A recent study from MIT and elsewhere found dozens of non-oncology drugs, including drugs for diabetes, inflammation, alcoholism—and even for treating arthritis in dogs—could also kill cancer cells.
They analyzed thousands of already developed drug compounds and found nearly 50 that have previously unrecognized anticancer activity.
The surprising findings also revealed novel drug mechanisms and targets, and they suggest a possible way to accelerate the development of new cancer drugs or repurpose existing drugs to treat cancer.
The new work is the largest study yet to employ the Broad’s Drug Repurposing Hub, a collection that currently comprises more than 6,000 existing drugs and compounds that are either FDA-approved or have been proven safe in clinical trials (at the time of the study, the Hub contained 4,518 drugs).
The study also marks the first time researchers screened the entire collection of mostly non-cancer drugs for their anti-cancer capabilities.
The study is published in Nature Cancer. One author is Todd Golub, chief scientific officer and director of the Cancer Program at the Broad.
Previously, scientists have stumbled upon new uses for a few existing medicines, such as the discovery of aspirin’s heart benefits.
In the study, the team tested all the compounds in the Drug Repurposing Hub on 578 human cancer cell lines from the Broad’s Cancer Cell Line Encyclopedia (CCLE).

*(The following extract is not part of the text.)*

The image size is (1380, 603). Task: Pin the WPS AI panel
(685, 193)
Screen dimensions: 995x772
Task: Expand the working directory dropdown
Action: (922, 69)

Using a molecular barcoding method known as PRISM, the researchers tagged each cell line with a DNA barcode, allowing them to pool several cell lines together in each dish and more quickly conduct a larger experiment.
The team then exposed each pool of barcoded cells to a single compound from the repurposing library and measured the survival rate of the cancer cells.
They found nearly 50 non-cancer drugs—including those initially developed to lower cholesterol or reduce inflammation—that killed some cancer cells while leaving others alone.
Most of the non-oncology drugs that killed cancer cells in the study did so by interacting with a previously unrecognized molecular target.
For example, the anti-inflammatory drug tepoxalin, originally developed for use in people but approved for treating osteoarthritis in dogs, killed cancer cells by hitting an unknown target in cells that overexpress the protein MDR1, which commonly drives resistance to chemotherapy drugs.
The researchers were also able to predict whether certain drugs could kill each cell line by looking at the cell line’s genomic features, such as mutations and methylation levels.
This suggests that these features could one day be used as biomarkers to identify patients who will most likely benefit from certain drugs.
The researchers hope to study the repurposing drug compounds in more cancer cell lines and to include more compounds that have been tested in humans.